The “Feminists vs. Photoshop” video by American online retailer FCKH8.com has been doing the rounds this week. Billing itself as “the F-bomb-dropping sister to those popular Dove commercials,” it promised to show that “real women are beautiful in all colors (sic), shapes, sizes and ages.”
Before I even watched it I was sold. Real women? Anti-photoshopping? F-bomb-dropping? What’s not to like?
And the video is good. It’s edgy. It’s sassy. It does, indeed, feature women who are “beautiful in all colors (sic), shapes, sizes and ages.” Watch it:
Video credit: FCKH8/YouTube
But I have a problem with “Feminists vs. Photoshop.” Not actually with the video itself but with the disparity between it and the company’s website.
Here’s the thing. Every single model on FCKH8.com is of a certain type. Basically a stereotypical model. Tall, beautiful figure, beautiful skin, beautiful glossy hair… you get the picture. I have no idea whether the images are photoshopped or not but I wouldn’t be surprised if they are. They look pretty flawless to me.

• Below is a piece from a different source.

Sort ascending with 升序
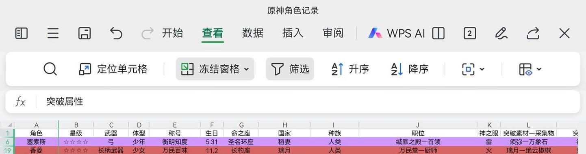The height and width of the screenshot is (154, 586). [350, 69]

Which surely is the complete opposite of the message the company is trying to convey with its video? It’s all very well gathering together some “real” women in a studio and inviting them to take their tops off in the name of feminism. But using those very women on your site to promote your product — now that would be making a real statement.
FCKH8.com claims to have “an activist heart and a passionate social change mission: arming thousands of people with pro-LGBT equality, anti-racism and anti-sexism T-shirts that act as ‘mini-billboards’ for change.” To date they’ve shipped almost 200,000 equality garments to supporters in over 100 countries.
If only they featured the feminists in their video on their website we’d hear that “activist heart” beating so much louder.